(Source records)
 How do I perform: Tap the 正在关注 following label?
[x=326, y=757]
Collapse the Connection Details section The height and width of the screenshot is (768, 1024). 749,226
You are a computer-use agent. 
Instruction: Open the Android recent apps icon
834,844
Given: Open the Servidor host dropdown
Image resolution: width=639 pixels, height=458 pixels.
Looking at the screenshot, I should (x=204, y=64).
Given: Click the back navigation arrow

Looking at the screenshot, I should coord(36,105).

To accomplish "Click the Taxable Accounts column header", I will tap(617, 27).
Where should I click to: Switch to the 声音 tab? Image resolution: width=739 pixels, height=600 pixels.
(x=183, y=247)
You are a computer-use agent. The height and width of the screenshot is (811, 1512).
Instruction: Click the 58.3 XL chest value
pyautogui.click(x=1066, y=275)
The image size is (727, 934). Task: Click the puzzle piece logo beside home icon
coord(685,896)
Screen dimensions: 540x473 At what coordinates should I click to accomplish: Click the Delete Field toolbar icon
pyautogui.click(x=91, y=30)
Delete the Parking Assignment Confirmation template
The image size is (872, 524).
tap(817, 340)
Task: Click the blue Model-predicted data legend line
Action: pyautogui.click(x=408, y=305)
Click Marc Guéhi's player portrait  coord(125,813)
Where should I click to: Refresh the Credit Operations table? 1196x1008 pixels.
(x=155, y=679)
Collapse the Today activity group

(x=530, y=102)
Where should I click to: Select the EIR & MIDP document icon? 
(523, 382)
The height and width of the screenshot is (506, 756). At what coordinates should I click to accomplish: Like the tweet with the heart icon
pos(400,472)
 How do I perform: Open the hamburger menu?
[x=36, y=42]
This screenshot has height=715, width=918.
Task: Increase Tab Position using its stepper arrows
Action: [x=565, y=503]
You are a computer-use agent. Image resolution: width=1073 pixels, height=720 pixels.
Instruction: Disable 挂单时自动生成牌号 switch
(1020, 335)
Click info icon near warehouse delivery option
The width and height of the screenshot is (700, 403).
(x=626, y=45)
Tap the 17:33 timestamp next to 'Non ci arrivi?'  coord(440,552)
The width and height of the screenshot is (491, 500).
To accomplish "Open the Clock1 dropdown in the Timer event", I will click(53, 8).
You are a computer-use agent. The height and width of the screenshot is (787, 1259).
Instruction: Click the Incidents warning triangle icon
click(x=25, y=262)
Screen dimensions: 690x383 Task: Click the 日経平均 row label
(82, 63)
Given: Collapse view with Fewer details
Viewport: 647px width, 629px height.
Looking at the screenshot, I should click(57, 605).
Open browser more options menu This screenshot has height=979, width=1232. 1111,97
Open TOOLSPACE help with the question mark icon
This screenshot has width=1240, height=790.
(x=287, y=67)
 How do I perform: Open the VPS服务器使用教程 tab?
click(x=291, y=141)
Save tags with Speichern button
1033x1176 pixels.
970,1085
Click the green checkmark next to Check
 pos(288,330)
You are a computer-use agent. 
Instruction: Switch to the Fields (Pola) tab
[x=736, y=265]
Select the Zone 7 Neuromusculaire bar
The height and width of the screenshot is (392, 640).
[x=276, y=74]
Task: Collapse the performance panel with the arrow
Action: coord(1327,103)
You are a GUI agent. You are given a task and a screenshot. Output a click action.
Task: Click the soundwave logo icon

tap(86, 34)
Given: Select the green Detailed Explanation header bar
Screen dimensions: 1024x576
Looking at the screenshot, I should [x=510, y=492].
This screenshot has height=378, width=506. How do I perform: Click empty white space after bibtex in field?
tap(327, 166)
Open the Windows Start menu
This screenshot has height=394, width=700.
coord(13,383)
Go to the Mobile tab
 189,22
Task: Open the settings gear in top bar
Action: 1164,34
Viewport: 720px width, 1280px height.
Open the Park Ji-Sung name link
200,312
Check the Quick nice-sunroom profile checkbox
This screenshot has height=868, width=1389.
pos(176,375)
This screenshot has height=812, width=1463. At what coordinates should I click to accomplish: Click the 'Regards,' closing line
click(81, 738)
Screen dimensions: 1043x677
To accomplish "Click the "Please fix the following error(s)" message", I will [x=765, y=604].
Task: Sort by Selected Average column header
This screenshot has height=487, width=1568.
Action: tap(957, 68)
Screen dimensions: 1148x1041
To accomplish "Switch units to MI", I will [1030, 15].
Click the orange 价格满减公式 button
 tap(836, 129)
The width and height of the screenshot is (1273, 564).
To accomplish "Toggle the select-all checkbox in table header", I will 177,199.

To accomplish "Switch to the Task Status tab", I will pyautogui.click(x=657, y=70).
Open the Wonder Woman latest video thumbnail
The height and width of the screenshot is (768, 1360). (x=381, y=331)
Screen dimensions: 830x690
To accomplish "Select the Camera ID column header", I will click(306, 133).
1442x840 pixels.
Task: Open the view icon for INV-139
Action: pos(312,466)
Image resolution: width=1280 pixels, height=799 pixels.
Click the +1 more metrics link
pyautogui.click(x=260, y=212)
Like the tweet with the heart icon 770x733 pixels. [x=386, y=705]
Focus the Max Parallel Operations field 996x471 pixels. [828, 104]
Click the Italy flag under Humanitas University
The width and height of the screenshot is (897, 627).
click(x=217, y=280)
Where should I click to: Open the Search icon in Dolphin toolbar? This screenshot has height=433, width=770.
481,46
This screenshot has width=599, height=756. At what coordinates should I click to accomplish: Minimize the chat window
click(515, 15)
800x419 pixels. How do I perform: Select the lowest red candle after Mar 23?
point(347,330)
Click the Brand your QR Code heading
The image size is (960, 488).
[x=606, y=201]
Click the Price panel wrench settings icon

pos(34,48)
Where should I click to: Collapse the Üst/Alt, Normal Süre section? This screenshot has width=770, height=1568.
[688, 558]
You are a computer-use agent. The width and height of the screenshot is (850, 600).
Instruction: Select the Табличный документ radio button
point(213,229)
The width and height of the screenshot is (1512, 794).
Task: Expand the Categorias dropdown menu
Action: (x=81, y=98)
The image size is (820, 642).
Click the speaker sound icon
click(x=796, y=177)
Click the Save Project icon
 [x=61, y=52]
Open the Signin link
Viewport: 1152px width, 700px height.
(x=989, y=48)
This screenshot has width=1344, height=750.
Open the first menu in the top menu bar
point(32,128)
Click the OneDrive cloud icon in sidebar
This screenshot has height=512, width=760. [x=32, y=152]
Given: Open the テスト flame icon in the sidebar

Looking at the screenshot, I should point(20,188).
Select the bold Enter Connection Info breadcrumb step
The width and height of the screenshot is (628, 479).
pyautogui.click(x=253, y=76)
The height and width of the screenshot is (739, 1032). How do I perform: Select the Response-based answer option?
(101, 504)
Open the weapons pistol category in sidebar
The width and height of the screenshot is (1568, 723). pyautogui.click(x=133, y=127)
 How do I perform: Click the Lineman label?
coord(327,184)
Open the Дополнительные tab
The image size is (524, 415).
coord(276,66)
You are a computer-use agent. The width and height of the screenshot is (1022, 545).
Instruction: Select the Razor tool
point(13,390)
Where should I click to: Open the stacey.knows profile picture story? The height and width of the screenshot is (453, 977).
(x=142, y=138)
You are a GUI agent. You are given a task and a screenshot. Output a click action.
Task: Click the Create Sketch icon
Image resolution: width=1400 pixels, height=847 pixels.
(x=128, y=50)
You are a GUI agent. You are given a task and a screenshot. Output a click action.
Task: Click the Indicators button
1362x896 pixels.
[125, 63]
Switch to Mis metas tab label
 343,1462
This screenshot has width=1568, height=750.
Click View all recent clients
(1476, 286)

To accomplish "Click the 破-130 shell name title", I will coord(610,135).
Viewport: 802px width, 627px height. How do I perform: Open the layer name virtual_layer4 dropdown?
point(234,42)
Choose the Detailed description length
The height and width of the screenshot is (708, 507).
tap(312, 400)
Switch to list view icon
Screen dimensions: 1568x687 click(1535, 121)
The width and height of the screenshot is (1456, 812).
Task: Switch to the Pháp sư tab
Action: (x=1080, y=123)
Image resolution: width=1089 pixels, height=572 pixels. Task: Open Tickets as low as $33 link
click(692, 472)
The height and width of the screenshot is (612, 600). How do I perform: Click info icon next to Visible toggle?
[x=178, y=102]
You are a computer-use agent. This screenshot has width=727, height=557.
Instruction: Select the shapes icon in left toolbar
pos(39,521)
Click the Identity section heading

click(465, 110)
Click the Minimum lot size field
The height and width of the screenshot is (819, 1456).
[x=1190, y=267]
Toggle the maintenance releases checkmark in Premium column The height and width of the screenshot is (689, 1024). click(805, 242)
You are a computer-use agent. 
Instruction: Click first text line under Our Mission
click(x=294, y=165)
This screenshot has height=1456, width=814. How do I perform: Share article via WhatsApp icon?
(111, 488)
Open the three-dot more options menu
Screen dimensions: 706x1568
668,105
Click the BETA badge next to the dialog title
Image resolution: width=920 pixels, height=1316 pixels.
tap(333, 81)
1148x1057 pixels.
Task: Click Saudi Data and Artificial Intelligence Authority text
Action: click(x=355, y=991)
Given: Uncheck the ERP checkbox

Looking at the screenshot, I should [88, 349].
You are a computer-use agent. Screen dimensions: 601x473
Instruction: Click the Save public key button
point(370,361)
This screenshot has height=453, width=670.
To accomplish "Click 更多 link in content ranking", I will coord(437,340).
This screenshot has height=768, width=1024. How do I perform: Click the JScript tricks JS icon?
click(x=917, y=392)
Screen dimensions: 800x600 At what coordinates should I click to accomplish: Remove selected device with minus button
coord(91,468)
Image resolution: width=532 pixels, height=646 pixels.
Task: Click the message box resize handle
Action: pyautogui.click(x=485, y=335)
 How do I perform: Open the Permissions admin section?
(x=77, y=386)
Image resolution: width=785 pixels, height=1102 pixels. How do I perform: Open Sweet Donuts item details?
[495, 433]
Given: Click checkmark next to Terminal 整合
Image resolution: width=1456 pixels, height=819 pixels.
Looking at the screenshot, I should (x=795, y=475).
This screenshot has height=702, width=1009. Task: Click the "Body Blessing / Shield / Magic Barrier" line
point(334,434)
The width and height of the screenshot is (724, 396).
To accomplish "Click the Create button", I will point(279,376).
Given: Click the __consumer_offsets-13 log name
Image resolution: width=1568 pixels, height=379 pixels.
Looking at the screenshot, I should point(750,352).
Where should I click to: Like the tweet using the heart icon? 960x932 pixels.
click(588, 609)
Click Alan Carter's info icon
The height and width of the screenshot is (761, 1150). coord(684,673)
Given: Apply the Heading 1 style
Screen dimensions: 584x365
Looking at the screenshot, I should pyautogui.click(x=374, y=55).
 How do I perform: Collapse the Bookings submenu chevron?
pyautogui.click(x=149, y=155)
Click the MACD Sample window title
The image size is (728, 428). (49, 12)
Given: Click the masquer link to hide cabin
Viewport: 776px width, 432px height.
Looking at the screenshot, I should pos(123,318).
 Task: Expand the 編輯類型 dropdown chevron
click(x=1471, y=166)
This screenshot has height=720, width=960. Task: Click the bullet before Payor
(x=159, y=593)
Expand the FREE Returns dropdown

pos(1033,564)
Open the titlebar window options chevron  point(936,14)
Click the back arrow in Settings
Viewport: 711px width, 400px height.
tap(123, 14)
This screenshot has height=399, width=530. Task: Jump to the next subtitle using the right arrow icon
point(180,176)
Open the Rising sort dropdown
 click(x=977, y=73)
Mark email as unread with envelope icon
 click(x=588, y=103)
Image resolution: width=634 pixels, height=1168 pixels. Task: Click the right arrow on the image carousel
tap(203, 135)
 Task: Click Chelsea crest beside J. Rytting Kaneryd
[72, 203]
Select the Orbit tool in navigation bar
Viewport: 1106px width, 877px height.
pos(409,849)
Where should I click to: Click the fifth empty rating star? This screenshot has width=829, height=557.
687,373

## Exercise:
Please return every line of the records above that contains the word "Create".

## Answer space:
Task: Click the Create Sketch icon
To accomplish "Click the Create button", I will point(279,376).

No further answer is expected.